• _PASSAGE PROVIDED_:
BUT THANK YOU FOR THE SUGGESTIONS, I do appreciate any and all suggestions because we can learn from them all...

Have a great day,


----------



## tomdkat (May 6, 2006)

rkselby98 said:


> Thanks for the reply, I looked at FormMail and even e-mailed them, I tried their Captcha code but it did not work either and as for the FormMail I looked at it but my budget won't allow it.


How can your budget not allow free? What did their CAPTCHA function not do for you? I haven't used it yet, personally.

Did you try to "borrow" their CAPTCHA code or did you use the FormMail form and configure the CAPTCHA function?

Peace...


----------



## rkselby98 (May 6, 2000)

To be truthful I forgot exactly what the problem was. Just about all wouldn't allow the form to submit and resulted in errors appearing in a new page. What I have now is the best it have gotten, it will submit just that now if the code is incorrect it won't redirect to the error page but to the PHP page which is blank. 

My mine must be losing for I was thinking FormMail wasn't free. Right FormMail was free but it didn't have the Captcha included when I looked at the example and all sites I maintain are getting spammed a lot.

Forgive me but I think that is how it was with FormMail. Tried so many I am not sure anymore. I'm just looking for a way to solve this problem without redoing a lot of files. I think I finally got to the point on this one that I am actually getting lazy or close to giving up...and that is something I don't do...


----------



## Mudley (Apr 7, 2008)

hackers were spamming the contact form?

are you sure?


----------



## rkselby98 (May 6, 2000)

Sure are, well spammers are for each contact form I set up is getting emails from the contact form sending ads for all sorts of stuff including pron and one of the sites I do is for a church and they are very unhappy about this and want an end put to it.


----------



## tomdkat (May 6, 2006)

Well, if you would be willing to give the latest FormMail a try (since it now supports CAPTCHA), I would be willing to assist you. 

Peace...


----------



## Mudley (Apr 7, 2008)

interesting.

there may be some simpler solutions.
on the php page that sends the email, check to see if the referring page is indeed the form page.
if its not, don't send the email.


----------



## rkselby98 (May 6, 2000)

colinsp, tomdkat, MMJ, Mudley,

Thanks folks, With the help of tomdkat I have a form up and working using FormMail and their CAPTCHA software.

Have a few problems and tomdkat has been helping me via email but simply the problems are changing the script to a successful redirect page instead of the default page that was set up using FormMail. Another problem I am having is the successful submit page showing the fields that were submitted do not fill in the fields.

I will attached the html field for that error. BTW, before causing problems on the Dino's site I am using my site for experimenting purposes so no one will kill me for the time this has been taking me.

Here is the url of the submit page. http://www.rselby.net/_prayer_request.htm

I haven't gotten to the bad or error redirect page but once I do then I will keep this forum up to date on that so others can learn from this too.

• _RECORDED INFORMATION_:
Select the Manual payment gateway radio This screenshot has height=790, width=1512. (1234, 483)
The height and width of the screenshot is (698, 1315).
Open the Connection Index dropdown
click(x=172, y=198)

• _WHAT YOU NEED TO DO_:
Could you edit the forum thread above, starting at "Sure are, well" and ending at "to assist you.", and write out that stretch with "church" swapped for "school"?

• _OUTPUT_:
Sure are, well spammers are for each contact form I set up is getting emails from the contact form sending ads for all sorts of stuff including pron and one of the sites I do is for a school and they are very unhappy about this and want an end put to it.


----------



## tomdkat (May 6, 2006)

Well, if you would be willing to give the latest FormMail a try (since it now supports CAPTCHA), I would be willing to assist you.